The DC OPF minimizes generation cost subject to linearized power flow constraints using the susceptance-weighted Laplacian:

\[\min_{g, \theta, f, \text{psh}} \quad g^\top C_q g + c_l^\top g + c_{\text{shed}}^\top \text{psh} + \frac{\tau^2}{2} \|f\|^2\]

subject to:

\[\begin{aligned} G_{\text{inc}} g + \text{psh} - d &= B \theta & (\nu_{\text{bal}}) \\ f &= W A \theta & (\nu_{\text{flow}}) \\ -f_{\max} \leq f &\leq f_{\max} & (\lambda_{\text{lb}}, \lambda_{\text{ub}}) \\ g_{\min} \leq g &\leq g_{\max} & (\rho_{\text{lb}}, \rho_{\text{ub}}) \\ 0 \leq \text{psh} &\leq d_+ & (\mu_{\text{lb}}, \mu_{\text{ub}}) \\ \mathrm{sw} \circ \alpha_{\min} \leq \mathrm{sw} \circ A\theta &\leq \mathrm{sw} \circ \alpha_{\max} & (\gamma_{\text{lb}}, \gamma_{\text{ub}}) \\ \theta_{\text{refs}} &= 0 & (\eta_{\text{ref}}) \end{aligned}\]

where:

  • $B = A^\top \operatorname{diag}(-b \circ \mathrm{sw}) \, A$ is the susceptance-weighted Laplacian
  • $W = \operatorname{diag}(-b \circ \mathrm{sw})$ is the branch weight matrix
  • $A$ is the $m \times n$ incidence matrix (branches × buses)
  • $G_{\text{inc}}$ is the $n \times k$ generator-bus incidence matrix
  • $C_q = \operatorname{diag}(c_q)$ contains quadratic cost coefficients
  • $c_l$ contains linear cost coefficients
  • $c_{\text{shed}}$ is the load shedding cost vector
  • $d_+ = \max(d, 0)$ is the curtailable portion of signed net demand; negative net demand remains in power balance as an injection
  • $\tau$ is a small regularization parameter for numerical conditioning
  • the angle difference limits are gated by $\mathrm{sw}$ so an open branch ($\mathrm{sw}_e = 0$) imposes no limit; the factor cancels for a branch in service ($\mathrm{sw}_e = 1$)
  • $\text{refs}$ contains one reference bus per energized island, including isolated buses. The choice is deterministic: the configured $\text{ref_bus}$ is the reference for its island, and every other island uses its lowest sequential bus index

The built OPF model stores one reference constraint for each entry of $\text{refs}$. Consequently, topology changes that can alter the energized island partition must rebuild the model: use update_switching! for switch changes, and rebuild the DCOPFProblem after direct susceptance edits that move a branch across zero.

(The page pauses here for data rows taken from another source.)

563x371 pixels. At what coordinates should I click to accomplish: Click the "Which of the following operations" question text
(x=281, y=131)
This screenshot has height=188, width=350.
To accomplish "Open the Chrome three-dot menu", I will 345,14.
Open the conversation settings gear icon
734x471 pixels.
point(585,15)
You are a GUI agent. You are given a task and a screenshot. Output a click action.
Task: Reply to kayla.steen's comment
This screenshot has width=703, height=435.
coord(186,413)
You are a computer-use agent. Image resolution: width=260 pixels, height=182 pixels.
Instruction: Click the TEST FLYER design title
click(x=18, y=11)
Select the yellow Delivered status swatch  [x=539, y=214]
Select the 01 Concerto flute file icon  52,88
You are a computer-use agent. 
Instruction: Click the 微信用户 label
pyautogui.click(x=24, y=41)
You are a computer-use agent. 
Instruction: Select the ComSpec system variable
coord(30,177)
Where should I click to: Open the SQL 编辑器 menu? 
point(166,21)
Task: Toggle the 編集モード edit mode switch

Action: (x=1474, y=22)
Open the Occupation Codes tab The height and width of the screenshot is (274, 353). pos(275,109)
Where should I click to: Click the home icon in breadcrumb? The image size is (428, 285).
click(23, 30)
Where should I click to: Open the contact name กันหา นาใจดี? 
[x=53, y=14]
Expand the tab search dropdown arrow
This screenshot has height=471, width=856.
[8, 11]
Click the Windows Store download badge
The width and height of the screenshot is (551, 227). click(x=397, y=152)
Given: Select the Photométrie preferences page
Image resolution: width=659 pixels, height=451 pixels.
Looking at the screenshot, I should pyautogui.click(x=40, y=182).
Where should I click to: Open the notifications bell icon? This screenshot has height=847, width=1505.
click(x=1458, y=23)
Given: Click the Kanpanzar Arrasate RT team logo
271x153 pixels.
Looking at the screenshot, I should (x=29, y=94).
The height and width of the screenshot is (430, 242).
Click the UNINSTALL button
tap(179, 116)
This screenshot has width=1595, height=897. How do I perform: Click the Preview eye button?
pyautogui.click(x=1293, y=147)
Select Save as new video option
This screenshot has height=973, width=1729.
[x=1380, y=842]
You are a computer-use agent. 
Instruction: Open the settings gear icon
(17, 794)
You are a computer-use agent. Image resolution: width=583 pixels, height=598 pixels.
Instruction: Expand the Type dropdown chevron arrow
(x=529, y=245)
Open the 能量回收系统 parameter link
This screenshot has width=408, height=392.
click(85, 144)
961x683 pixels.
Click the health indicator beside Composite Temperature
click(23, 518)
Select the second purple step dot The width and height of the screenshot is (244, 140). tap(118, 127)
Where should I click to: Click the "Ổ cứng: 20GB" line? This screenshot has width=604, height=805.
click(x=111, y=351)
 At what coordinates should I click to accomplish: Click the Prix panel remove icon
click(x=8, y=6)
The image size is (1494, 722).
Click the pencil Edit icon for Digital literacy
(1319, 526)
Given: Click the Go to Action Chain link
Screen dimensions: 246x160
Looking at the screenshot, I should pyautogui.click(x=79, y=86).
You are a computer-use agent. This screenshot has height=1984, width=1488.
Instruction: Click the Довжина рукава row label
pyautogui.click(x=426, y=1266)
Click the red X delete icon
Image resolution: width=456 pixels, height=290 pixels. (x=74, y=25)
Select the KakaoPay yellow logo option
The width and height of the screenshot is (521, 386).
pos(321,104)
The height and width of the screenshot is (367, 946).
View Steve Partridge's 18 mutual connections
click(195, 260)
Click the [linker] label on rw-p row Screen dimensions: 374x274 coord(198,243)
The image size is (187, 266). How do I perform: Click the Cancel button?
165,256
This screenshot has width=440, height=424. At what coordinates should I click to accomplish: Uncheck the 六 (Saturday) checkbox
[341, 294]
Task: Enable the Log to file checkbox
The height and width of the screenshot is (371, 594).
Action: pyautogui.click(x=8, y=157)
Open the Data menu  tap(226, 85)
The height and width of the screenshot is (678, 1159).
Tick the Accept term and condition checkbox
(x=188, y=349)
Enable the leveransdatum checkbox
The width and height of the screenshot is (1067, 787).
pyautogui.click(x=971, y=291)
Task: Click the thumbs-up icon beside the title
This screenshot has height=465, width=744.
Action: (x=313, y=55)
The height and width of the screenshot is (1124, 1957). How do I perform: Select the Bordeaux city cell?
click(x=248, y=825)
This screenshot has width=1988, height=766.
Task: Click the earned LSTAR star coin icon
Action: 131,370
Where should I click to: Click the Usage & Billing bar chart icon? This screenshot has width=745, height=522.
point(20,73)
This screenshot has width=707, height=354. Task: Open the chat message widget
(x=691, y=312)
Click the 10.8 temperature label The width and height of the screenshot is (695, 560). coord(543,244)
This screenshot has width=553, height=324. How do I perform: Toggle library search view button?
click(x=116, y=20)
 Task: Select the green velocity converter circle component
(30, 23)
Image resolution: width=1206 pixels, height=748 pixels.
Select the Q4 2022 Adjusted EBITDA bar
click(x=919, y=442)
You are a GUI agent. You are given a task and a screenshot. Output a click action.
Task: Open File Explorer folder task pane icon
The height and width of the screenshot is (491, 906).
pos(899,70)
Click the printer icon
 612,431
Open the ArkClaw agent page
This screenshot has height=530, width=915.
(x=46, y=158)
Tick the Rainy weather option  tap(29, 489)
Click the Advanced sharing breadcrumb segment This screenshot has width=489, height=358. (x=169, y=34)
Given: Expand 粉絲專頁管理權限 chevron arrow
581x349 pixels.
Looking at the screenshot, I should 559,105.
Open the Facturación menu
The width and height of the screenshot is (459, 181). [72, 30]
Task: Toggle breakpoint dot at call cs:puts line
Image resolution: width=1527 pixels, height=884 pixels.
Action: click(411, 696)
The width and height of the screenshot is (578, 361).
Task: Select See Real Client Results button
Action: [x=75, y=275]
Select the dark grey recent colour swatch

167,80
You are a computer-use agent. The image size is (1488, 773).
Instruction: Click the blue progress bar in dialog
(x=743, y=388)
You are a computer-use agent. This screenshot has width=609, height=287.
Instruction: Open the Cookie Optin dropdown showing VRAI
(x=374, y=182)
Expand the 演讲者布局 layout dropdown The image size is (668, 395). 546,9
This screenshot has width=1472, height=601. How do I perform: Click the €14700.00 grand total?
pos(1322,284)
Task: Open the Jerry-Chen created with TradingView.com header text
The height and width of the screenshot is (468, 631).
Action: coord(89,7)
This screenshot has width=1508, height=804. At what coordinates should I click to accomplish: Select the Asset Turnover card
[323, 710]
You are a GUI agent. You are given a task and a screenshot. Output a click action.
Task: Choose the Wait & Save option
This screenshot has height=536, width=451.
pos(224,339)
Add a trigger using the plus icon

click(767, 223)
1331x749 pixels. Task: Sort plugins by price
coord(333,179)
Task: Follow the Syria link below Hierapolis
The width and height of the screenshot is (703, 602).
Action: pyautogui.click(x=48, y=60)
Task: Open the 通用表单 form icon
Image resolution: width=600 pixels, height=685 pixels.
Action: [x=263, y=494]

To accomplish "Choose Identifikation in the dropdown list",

KKT System for Implicit Differentiation

OPF sensitivities are computed via the implicit function theorem applied to the KKT conditions. At an optimal solution $z^*$, the KKT residual satisfies $K(z^*, p) = 0$ where $z$ collects all primal and dual variables and $p$ is a parameter.

By the implicit function theorem:

\[\frac{dz}{dp} = -\left(\frac{\partial K}{\partial z}\right)^{-1} \frac{\partial K}{\partial p}\]

KKT Variable Ordering

The KKT variable vector $z$ is structured as:

\[z = [\theta, g, f, \text{psh}, \lambda_{\text{lb}}, \lambda_{\text{ub}}, \gamma_{\text{lb}}, \gamma_{\text{ub}}, \rho_{\text{lb}}, \rho_{\text{ub}}, \mu_{\text{lb}}, \mu_{\text{ub}}, \nu_{\text{bal}}, \nu_{\text{flow}}, \eta_{\text{ref}}]\]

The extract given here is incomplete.